Havia focas a descansar sobre o gelo flutuante, pássaros mil, a tal águia da cabeça pelada símbolo dos Americanos (um animal bastante imponente devo dizer), baleias e seus filhotes a nadar tranquilamente, golfinhos de coloração negra e branca e bico bastante curto, peixe saltando por todas as partes, tudo muito espetacular. E assim foi o ritmo e assim foi o tom de nossa viagem pelos fiordes da península do Kenai. Todos os dias acordávamos bem de manhãzinha e, com o potente motor Man de 6 cilindros turbo com seus velhos 400 cavalos de potência, conduzíamos aquela embarcação histórica de madeira sobre as águas do Alaska até outro fiorde e mais uma geleira e outra! Tinha dia que navegávamos a 3 fiordes diferentes um mais lindo que o outro e o barulho de trovão, o estouro que no gelo faz quando se rompe, aquele tiro de canhão seguido do desabamento de toneladas de gelo que levam cerca de alguns segundos após cair na água para emitir o som perturbador de coisa-grande-caindo-na-água. As forças da natureza se pronunciando e você ali, testemunha pequenina e humilde daquele espetáculo natural, por vezes assustador, totalmente sem igual.

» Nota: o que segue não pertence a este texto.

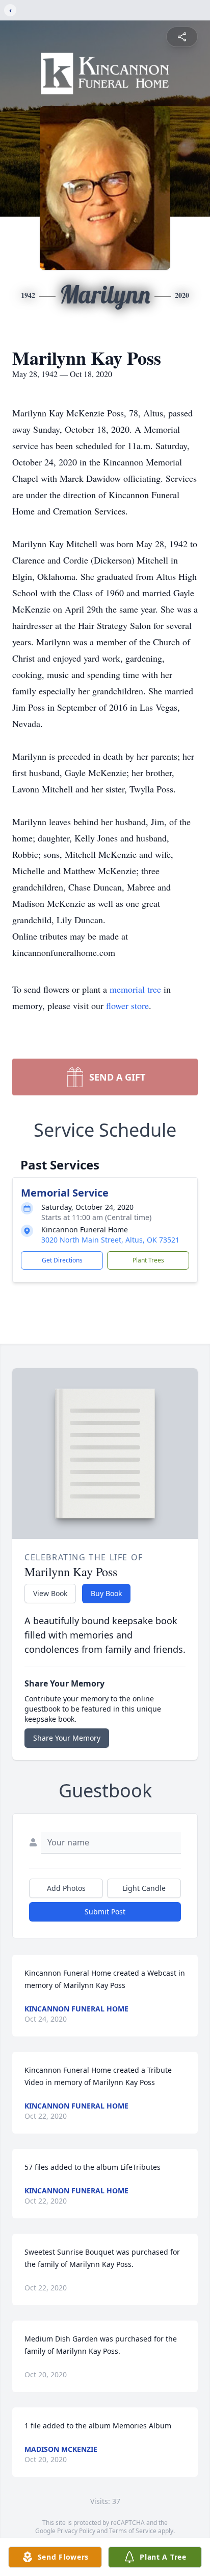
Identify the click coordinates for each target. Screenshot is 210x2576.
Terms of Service (132, 2530)
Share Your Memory (66, 1738)
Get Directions (62, 1260)
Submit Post (105, 1911)
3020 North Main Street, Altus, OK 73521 (110, 1240)
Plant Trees (148, 1260)
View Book (50, 1593)
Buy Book (106, 1593)
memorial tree (135, 989)
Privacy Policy (76, 2530)
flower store (127, 1005)
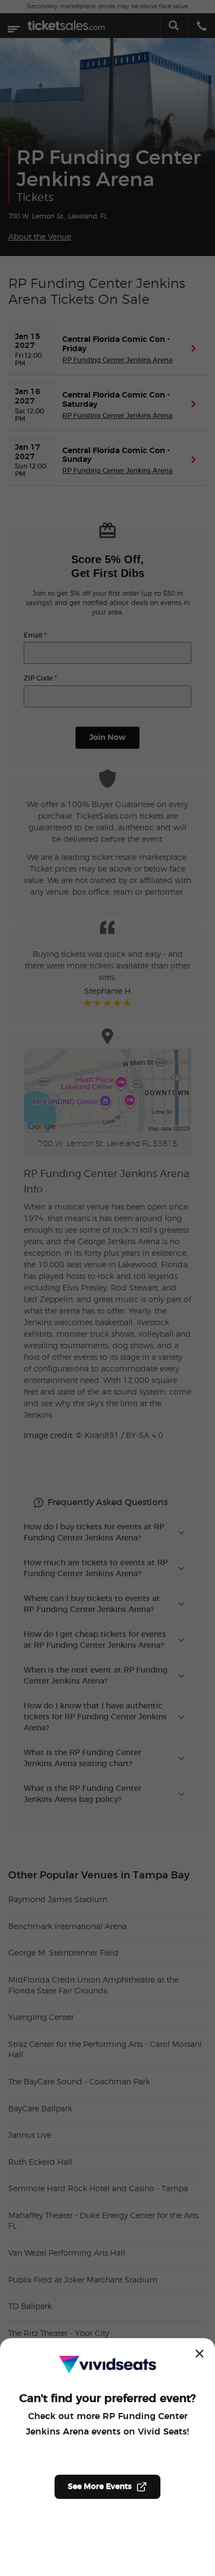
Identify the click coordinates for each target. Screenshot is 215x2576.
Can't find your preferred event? (107, 2398)
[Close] (199, 2353)
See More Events (100, 2487)
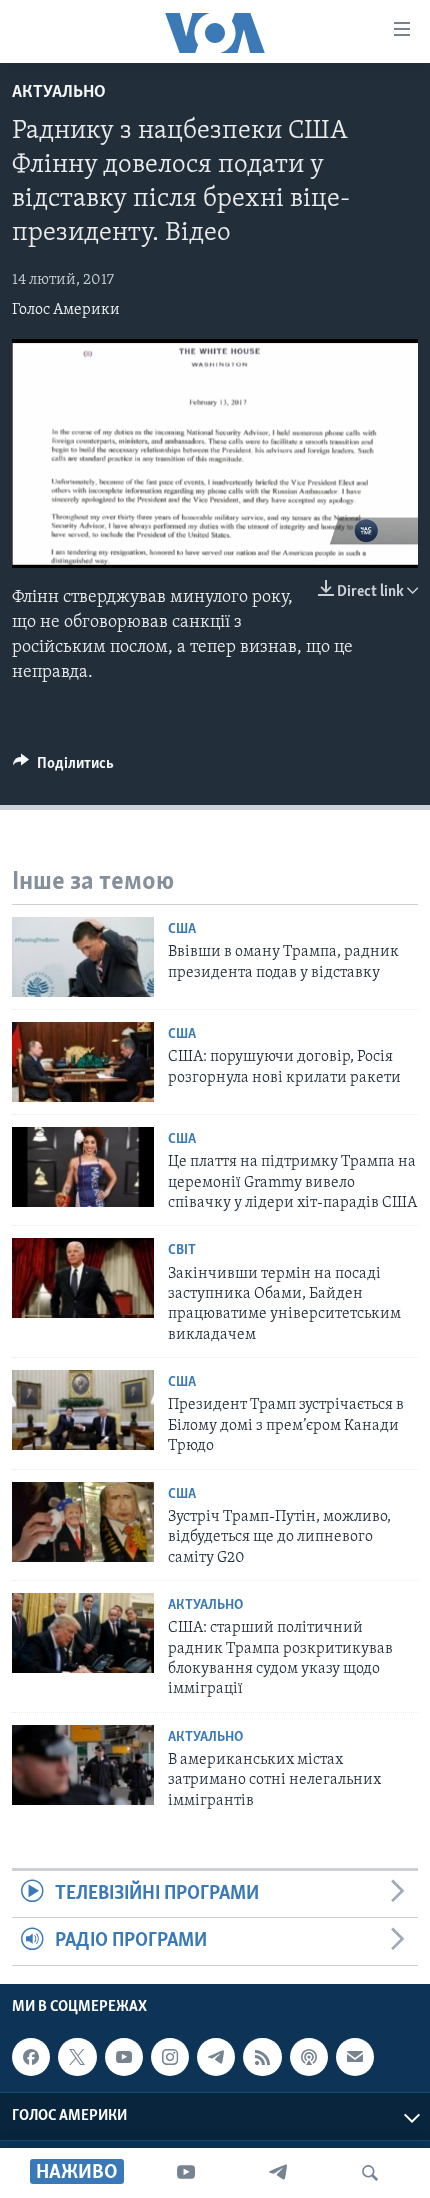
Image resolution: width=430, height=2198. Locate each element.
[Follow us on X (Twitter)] (77, 2057)
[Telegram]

Um privilégio, isso é aquilo que essa viagem me foi. 
A madrugada do dia 19 de julho foi-me especialmente marcante. Às 19:20h da noite adentramos uma baía muito pequenina após negociar uma entrada até perigosa, eu diria. Uma “cove” como chamam eles , localizada na parte sul de “Derickson Bay”. Haviam 3 metros abaixo de nossa quilha e um longo cabo foi mandado à terra junto à minha pessoa para evitar que o barco girasse sobre as rochas em todo o redor. Uma vez seguramente amarrada a embarcação à duas árvores, aproveitei que ali estava, puxei o bote sobre as rochas que a maré ainda baixa expunha e fui explorar aquele lugar tão interessante. Mal havia rompido entre os ramos das árvores da subida da costa, adentrei o campo nem 300 metros e lá estava o gelo, espalhado por sobre a grama, amontoado junto à encosta dos pequenos morros. Havia até um rio que se acumulava ali antes de seguir por terras mais baixas até o mar, não distante nem meia milha. Era o lugar perfeito e madeira não faltava ali! Retornei ao barco e chamei a todos, “temos de acampar aqui, o lugar é perfeito e temos tudo o que precisamos a bordo!”.  A turma meio que não se animou muito e desconversou o caso. Eu, sendo como sou, insisti, mas ninguém realmente se manifestou contra ou disse que sim. E terminou comigo num clássico “então vou eu!” e fui-me. Agarrei o machado de emergência de bordo (no caso um grandão de duas mãos bem daqueles bom de rachar lenha!), uma garrafa grande de água, uma salsicha, uma cerveja (claro, né, gente, por favor!), isqueiro, saco de dormir e pedi passe de desembarque pela noite.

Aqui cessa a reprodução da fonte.